▸ **DOCUMENT EXCERPT**:
Please know that all is well and that we are safe and our situation is secure. The markets and businesses of Lomé are quieter than usual, as even the locals are awaiting to see what the reaction from the elections will be. Please continue to keep the people and nation of Togo in your prayers as they walk out dealing with the results of their election.

Wednesday, March 03, 2010

18:30

Once again, our shore leave has been revoked.
But, this time, not in preparation to sail.
This time, it's for our safety in preparation for Togo's elections.

Everyone...please pray that the people of Togo are allowed to use their voice and choice without fear of any kind of retaliation.
Please join us in praying for a peaceful election process...
From tomorrow, through to the end of announcing the results.

Tuesday, March 02, 2010

Pharmacists here don't dispense just medicine...

We also dispense blood!

A bit of a different concept than what one would be used to in a hospital back home. All too many times, do I remember refusing a nurse or a physician for certain orders with the response, "You have to contact the blood bank for that."

Well, here on the Africa Mercy...we have a different type of blood bank. The warm, walking, talking kind. Yeppers...our crew is our blood bank. And, unlike what they do at home, the blood is given to the recipient as warm, whole blood. Back home, blood is usually given as packed red cells, after the lab has spun it to separate the red cells from the plasma and platelets. Thanks to our fantastic lab technicians, each patient that comes aboard is blood typed and then cross-matched with the available crew donors, so that if blood is needed, it can be given.

I do believe that the patient we gave blood to today is the first patient to receive blood for this outreach. And, to my luck...he was O positive...just like me. I know that it sounds weird, but I really wanted to give blood if the opportunity arose. I was lucky enough that my iron levels just made the cut off...and my weight wasn't a significant factor like it can be back home. I was healthy and willing and that was more than enough.

It wasn't a horrible experience like most people fear it would be. Did it hurt? Well, of course it hurt (although keep in mind that it wasn't painful per se, more like uncomfortable)...they put a huge needle in my arm and had to wiggle it about to get a good blood flow. Even with the wiggling and precise positioning that had to be held in place by Maggie instead of a stick of tape...bleeding me wasn't the easiest. Lucky for me, Ali came by and did a little dance that made me giggle quite a bit. Apparently, laughing is great for getting the blood flowing. Many thanks to Ali for helping me out with the donation process! Even though I gave blood, I was not the only one to do so for this patient. In total, 5 units, from 5 different people were donated...Miriam being one, too!

▸ **RAW DATA**:
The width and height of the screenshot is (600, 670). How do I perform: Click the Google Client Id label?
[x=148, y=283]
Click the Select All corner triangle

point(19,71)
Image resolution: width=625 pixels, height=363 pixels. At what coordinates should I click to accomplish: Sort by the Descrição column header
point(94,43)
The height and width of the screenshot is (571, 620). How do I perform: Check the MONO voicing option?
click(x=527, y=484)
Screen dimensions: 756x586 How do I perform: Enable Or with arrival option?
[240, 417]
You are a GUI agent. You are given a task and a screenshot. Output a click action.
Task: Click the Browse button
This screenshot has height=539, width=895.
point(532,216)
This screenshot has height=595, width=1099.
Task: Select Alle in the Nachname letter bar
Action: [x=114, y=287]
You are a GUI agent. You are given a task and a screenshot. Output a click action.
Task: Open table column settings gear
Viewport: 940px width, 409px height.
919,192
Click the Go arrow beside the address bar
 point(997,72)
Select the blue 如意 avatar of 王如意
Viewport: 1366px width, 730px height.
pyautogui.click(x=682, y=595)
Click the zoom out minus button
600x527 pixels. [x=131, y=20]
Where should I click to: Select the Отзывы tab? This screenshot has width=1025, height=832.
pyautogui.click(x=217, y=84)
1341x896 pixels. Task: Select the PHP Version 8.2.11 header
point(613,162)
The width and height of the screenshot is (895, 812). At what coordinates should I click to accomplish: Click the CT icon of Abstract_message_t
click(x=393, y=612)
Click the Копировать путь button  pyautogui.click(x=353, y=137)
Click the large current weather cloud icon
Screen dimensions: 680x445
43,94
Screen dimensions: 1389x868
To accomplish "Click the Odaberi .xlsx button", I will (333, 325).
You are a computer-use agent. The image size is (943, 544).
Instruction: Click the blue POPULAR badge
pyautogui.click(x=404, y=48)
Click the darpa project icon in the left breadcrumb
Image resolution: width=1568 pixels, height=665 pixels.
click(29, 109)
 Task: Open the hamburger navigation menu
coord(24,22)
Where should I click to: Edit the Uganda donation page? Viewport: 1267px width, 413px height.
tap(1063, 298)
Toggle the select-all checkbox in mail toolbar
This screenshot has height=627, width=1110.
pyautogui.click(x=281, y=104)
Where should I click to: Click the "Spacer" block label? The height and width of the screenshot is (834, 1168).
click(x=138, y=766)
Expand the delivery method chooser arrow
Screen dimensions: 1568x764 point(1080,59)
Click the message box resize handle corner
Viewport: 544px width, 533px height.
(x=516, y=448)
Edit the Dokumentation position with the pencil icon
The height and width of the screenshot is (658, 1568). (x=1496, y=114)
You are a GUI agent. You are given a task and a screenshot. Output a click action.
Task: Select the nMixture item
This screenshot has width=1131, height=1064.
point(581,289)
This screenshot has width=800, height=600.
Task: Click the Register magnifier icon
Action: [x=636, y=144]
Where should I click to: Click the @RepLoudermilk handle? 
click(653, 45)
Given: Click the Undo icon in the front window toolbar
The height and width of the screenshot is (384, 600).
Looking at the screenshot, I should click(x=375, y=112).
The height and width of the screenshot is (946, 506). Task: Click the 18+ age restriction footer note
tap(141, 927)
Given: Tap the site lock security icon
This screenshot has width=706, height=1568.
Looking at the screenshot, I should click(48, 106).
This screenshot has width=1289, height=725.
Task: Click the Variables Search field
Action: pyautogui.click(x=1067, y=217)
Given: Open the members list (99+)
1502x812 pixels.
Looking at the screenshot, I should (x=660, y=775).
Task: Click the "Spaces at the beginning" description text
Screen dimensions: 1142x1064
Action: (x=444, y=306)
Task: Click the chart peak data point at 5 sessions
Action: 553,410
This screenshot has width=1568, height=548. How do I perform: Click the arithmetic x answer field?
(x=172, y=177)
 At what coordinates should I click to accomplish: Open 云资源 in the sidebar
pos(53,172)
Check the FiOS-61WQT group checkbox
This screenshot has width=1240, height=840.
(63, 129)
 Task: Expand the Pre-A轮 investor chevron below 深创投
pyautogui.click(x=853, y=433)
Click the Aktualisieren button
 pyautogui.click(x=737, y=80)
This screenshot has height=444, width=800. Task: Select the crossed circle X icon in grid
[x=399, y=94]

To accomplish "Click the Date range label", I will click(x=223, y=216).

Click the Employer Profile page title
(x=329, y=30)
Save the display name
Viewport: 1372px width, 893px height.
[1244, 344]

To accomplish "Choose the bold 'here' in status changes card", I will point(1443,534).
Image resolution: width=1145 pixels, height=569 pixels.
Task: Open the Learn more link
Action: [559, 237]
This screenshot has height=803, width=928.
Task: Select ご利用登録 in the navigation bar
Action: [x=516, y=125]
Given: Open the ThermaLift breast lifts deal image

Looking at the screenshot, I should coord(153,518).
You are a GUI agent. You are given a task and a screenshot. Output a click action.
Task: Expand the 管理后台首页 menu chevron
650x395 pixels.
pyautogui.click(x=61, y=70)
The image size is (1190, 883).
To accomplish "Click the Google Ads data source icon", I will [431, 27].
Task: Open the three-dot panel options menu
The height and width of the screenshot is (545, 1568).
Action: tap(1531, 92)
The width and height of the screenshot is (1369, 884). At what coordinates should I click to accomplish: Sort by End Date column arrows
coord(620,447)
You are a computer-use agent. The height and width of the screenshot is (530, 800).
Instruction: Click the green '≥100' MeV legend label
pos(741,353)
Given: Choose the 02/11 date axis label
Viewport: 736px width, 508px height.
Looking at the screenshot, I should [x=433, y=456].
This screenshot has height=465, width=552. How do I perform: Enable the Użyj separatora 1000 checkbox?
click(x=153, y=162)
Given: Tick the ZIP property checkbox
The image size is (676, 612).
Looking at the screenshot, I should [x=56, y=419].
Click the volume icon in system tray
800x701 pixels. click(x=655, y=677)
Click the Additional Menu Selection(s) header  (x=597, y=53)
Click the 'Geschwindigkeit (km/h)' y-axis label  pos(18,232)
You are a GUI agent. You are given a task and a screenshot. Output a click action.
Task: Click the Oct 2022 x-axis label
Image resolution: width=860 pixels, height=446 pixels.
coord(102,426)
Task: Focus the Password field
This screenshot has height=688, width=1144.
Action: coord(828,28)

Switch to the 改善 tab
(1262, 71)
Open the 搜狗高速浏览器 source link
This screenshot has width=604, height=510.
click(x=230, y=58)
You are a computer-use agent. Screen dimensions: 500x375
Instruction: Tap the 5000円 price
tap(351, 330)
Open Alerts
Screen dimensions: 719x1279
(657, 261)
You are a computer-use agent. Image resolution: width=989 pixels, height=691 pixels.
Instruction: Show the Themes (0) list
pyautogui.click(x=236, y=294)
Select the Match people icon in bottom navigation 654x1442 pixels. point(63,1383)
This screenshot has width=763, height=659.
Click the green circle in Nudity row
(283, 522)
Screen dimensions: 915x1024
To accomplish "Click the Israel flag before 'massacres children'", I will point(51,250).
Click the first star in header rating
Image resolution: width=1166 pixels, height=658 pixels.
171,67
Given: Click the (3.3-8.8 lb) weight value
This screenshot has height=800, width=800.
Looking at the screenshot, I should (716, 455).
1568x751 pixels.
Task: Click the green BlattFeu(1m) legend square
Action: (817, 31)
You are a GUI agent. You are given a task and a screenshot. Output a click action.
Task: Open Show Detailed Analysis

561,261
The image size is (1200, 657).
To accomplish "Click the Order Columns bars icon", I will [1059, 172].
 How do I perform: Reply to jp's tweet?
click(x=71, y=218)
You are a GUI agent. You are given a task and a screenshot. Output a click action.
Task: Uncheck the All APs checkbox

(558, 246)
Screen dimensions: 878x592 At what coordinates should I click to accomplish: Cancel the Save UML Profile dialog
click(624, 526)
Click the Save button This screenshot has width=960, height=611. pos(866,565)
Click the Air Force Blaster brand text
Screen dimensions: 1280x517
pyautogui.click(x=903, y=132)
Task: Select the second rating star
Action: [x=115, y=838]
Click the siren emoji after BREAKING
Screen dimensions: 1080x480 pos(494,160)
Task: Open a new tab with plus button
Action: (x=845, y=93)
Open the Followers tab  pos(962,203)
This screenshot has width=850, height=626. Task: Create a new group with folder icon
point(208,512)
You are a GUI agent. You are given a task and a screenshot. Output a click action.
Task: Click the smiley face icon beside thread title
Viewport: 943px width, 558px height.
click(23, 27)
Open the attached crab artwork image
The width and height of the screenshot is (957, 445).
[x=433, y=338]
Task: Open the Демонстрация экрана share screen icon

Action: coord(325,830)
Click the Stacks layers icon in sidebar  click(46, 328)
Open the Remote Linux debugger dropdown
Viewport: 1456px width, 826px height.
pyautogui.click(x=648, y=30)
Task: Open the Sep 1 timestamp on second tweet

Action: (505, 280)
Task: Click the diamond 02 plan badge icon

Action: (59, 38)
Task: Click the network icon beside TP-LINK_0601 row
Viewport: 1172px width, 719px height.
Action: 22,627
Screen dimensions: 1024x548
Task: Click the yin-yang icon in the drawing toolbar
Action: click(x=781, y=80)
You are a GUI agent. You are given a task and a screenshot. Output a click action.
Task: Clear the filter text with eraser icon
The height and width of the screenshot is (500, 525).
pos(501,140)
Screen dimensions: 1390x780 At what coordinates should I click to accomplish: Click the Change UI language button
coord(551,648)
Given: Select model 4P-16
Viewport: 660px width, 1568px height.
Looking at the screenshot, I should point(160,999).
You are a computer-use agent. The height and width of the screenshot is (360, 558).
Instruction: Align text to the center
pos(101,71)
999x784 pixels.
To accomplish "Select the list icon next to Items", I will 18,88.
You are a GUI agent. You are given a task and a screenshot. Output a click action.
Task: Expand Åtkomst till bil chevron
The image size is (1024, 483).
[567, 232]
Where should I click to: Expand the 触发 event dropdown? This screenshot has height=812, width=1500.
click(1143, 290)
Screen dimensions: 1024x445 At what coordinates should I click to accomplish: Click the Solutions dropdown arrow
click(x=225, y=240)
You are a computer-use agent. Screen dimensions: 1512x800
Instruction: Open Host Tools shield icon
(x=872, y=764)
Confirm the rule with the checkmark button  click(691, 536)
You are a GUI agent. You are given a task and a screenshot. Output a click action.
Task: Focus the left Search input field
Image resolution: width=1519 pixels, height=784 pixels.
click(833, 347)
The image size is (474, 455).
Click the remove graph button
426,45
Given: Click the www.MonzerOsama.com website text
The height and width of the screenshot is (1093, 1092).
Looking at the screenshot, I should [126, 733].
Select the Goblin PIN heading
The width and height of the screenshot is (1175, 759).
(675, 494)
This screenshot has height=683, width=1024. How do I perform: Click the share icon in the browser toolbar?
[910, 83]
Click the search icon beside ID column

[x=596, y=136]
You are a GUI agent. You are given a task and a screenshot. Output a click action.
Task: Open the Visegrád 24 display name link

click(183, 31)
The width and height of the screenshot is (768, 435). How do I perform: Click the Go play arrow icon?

▸ **YOUR TASK**: Repeat everything in the passage above on Togo's elections and shipboard blood donation from "Once again, our" down to "for Togo's elections.", word for word.

▸ **RESULT FOR THIS EXERCISE**:
Once again, our shore leave has been revoked.
But, this time, not in preparation to sail.
This time, it's for our safety in preparation for Togo's elections.